Fundamentalist Christianity is no different than any other cult. It exists to serve itself and it’s leaders, and to maintain power and control over others above all else. It’s methods are high level systematic brainwashing and mind control. It’s avid followers are have tightly programmed minds not open to anything but what they is fed into them by their programmers. If they do not comply, they will suffer the horrors of hell and that’s all there is to it. Thus,in time, the Stockholm syndrome.
I feel like I have escaped a cult, because I have.
Oh Scribe – this made me cry. I celebrate your wisdom, your courage, your strength, your beauty, and your peace.
Madman – I don’t think people have changed much over the eons. I imagine there have been religious thinkers throughout time and a whole lot of people who didn’t spend much time thinking about their religion at all.
I am not sure secular rule of law works very well without the societal glue that religion provides. Religions set codes for behaviors, what is right and good. Culture and religion, particularly in mono-cultures are very blended. Now a society may move away from direct participation in religious institutions, but if it is a stable society, then it seems to me the religious code for behavior still flavors the cultural stories and myths which form beliefs.
Reading about UN10: Liberia in the BT series, I wondered at the struggle to enact and apply secular rule of law on a people who have no foundation of cultural story which would include spiritual beliefs and religious codes for behavior. The reduction of organizational units for survival has gone down to the gang level with its own codes. Family units and clan units have been decimated by fighting and disease – who has been teaching the way to behave in times of peace if there is no memory of peaceful times?

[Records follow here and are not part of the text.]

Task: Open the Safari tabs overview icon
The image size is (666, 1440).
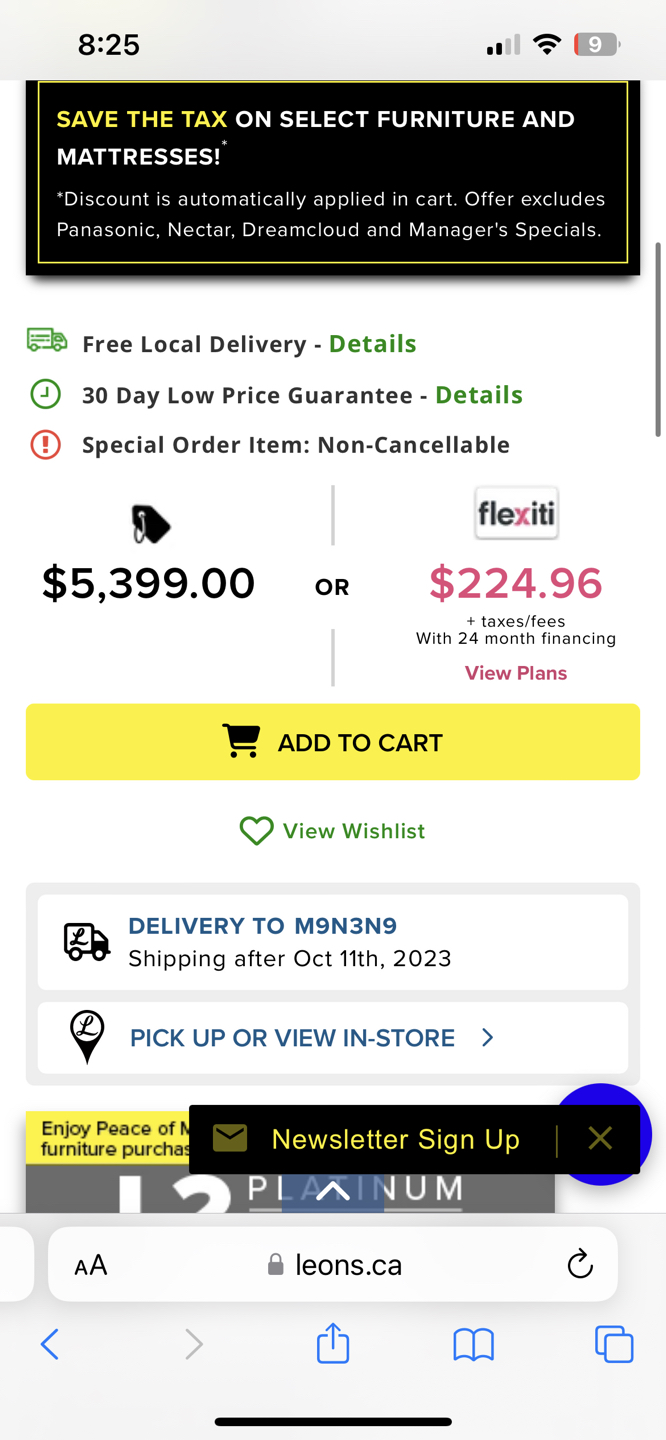Action: pyautogui.click(x=613, y=1344)
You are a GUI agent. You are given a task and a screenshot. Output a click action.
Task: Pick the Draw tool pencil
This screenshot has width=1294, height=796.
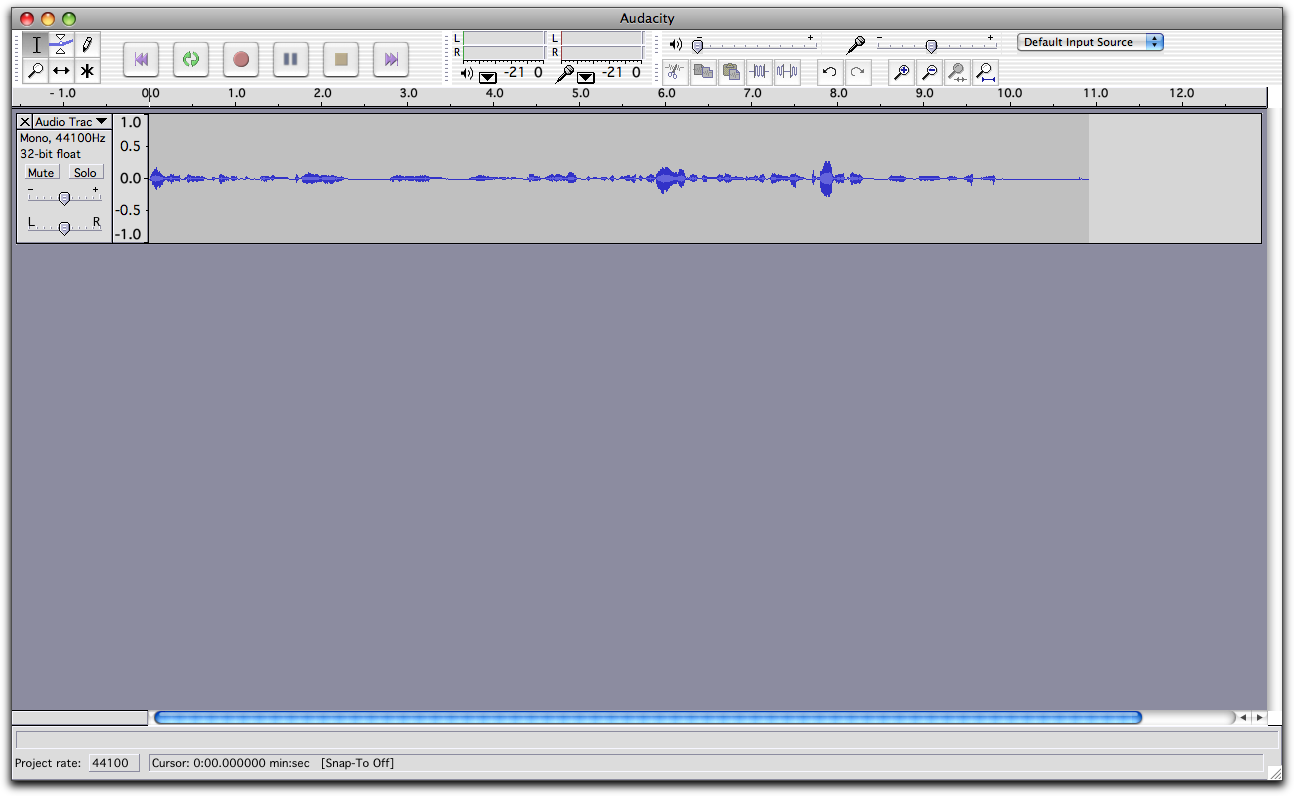pos(86,44)
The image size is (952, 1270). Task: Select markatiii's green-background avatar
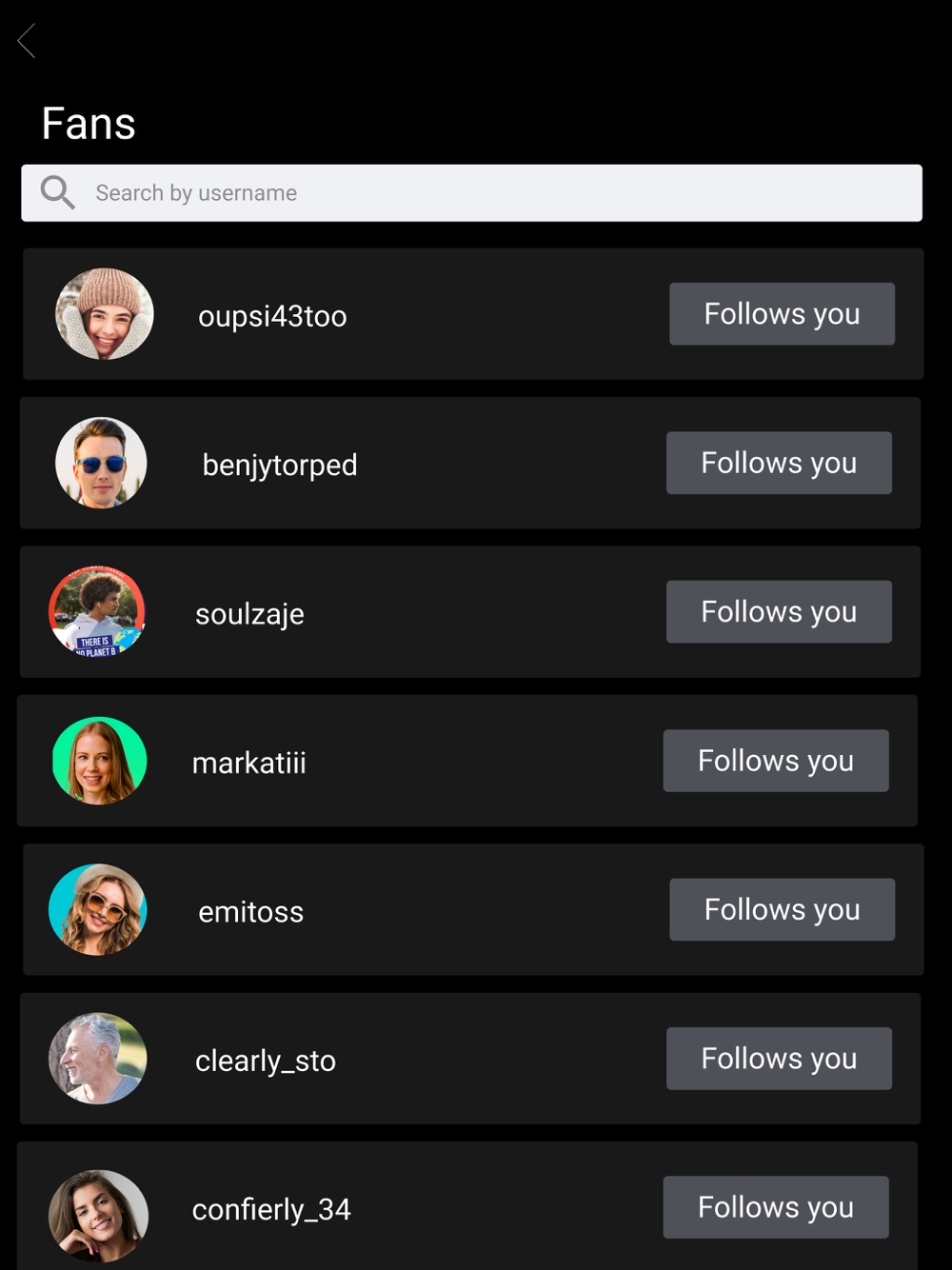tap(100, 761)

Attempting to apply abstract secular laws seems doomed to me.
The bureaucracies created through the secular government to aid people, e.g., welfare, are very inefficient and not very humane. Religious organizations can provide people a community and can offer support for its members – psychologically and materially. (Of course, both secular and religious institutions can (and are) also used to keep people “in their place.”) The importance of community for people, I don’t believe can be dismissed.
I wonder as economic and environmental conditions worsen whether the young people will remain or return to their religious community for survival.

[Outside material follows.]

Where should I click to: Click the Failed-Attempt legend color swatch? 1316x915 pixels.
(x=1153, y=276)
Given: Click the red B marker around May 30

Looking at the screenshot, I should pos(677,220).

perhaps that is true w/ a monoculture, but this ISN’T a monoculture, and way the world has changed make monocultures almost impossible. Perhaps religions were a net good in the past w/ unified cultures, but in the 21st Century they are, as institutions, dangerous … especially the more dogmatic, patriarchical ones.

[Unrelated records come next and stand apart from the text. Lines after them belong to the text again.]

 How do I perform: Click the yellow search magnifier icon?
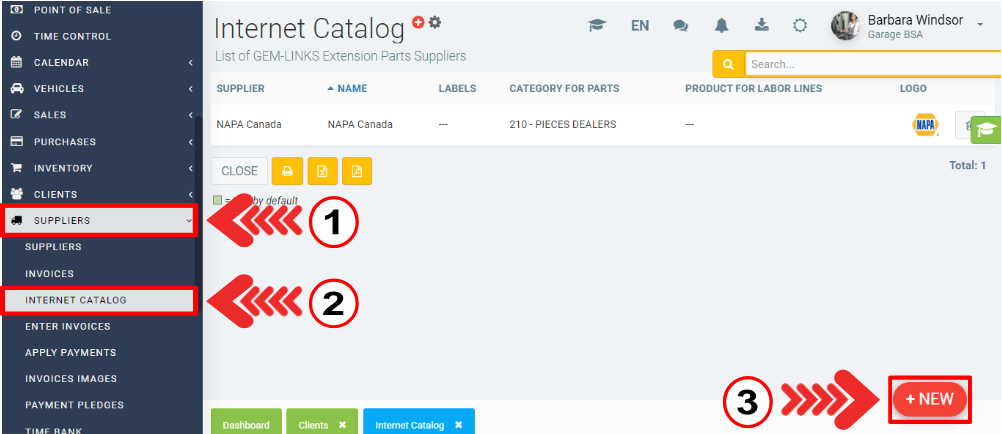[x=728, y=64]
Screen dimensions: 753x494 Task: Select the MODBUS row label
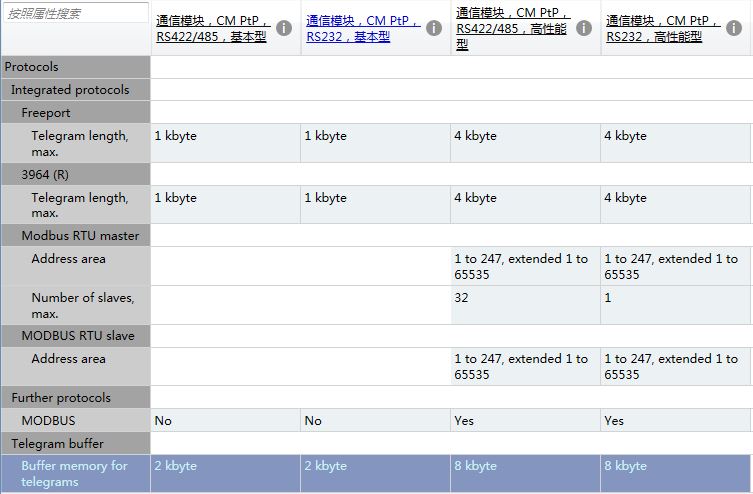click(48, 421)
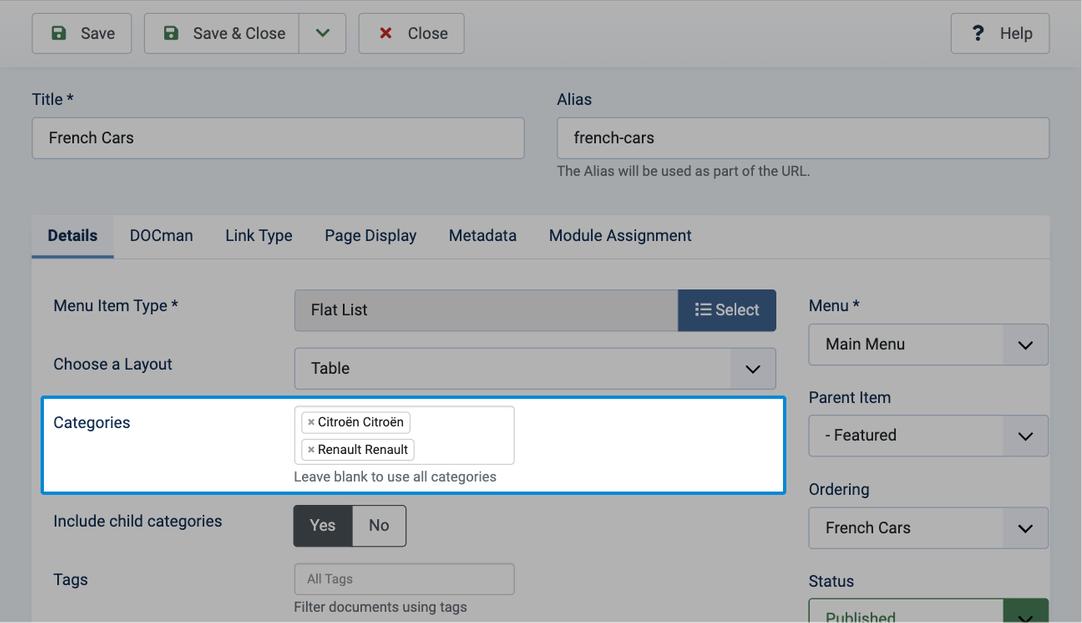Remove Renault category using its x icon

(311, 450)
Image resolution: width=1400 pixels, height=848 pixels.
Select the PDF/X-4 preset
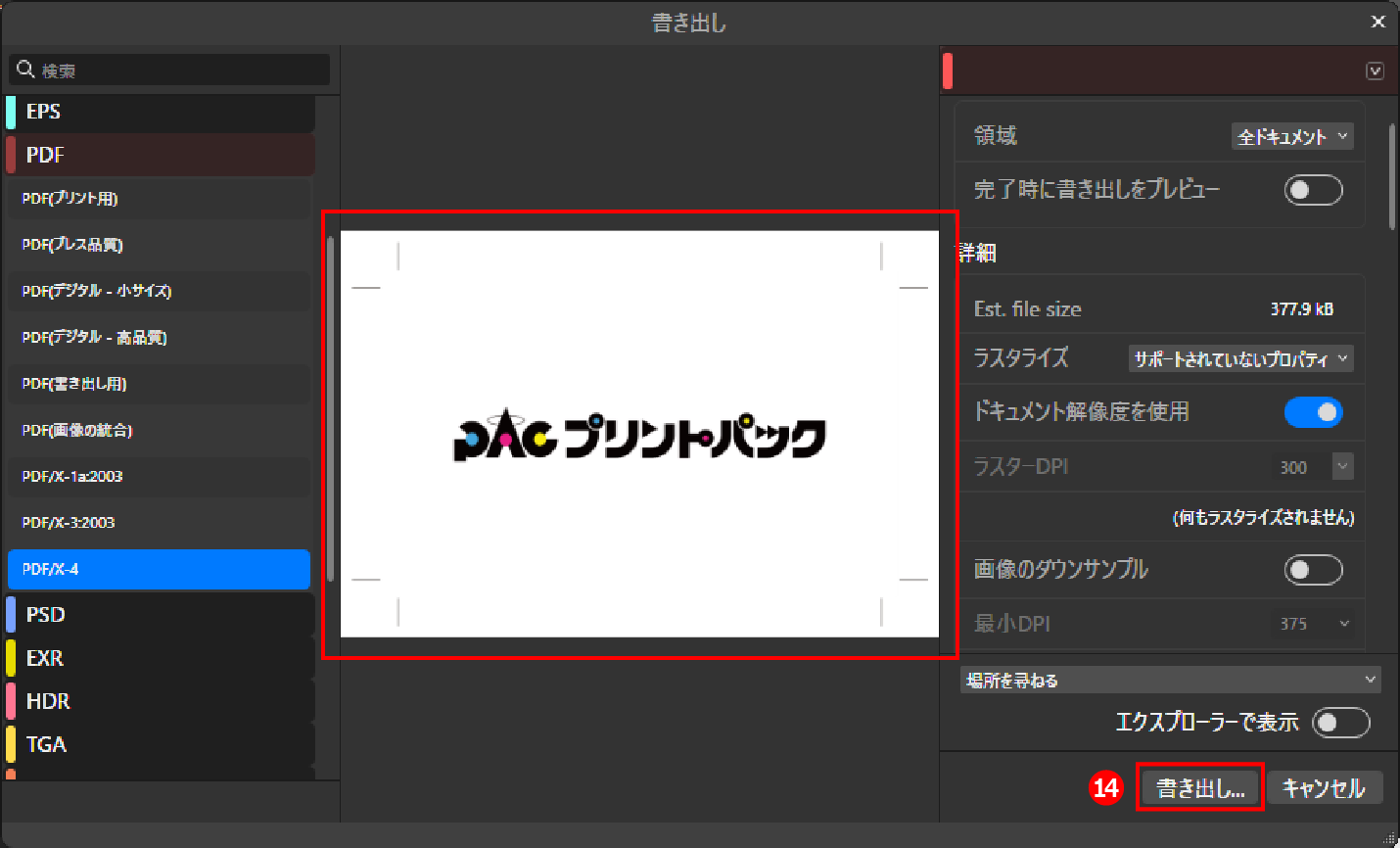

I agree that dogmatic, rigid institutions are dangerous – both the religious type and the secular type.
My point was more that religions offer people far more than individual explanations for trials and tribulations. Religions have provided organization and codes of behavior for groups of people, very diverse groups of people, allowing those groups which might have had clan-level differences to join together on another level as members of the larger religious group. Perhaps that is the appeal of Islam in developing nations – Indonesia comes to mind.
Religious organization provides a structure in societal development as the society moves from the tribe to a multi-tribe on the way to secular unity with secular organizations. It seems to me that as things fall apart on the secular level, people can be drawn to or remain in their religious organization because it provides structure and community.
Hood seems to think that you’re being irrational if they way you feel about something depends on anything other than its intrinsic properties (if it depends on the thing’s history, for example). That’s an absurdly narrow conception of rationality, IMO.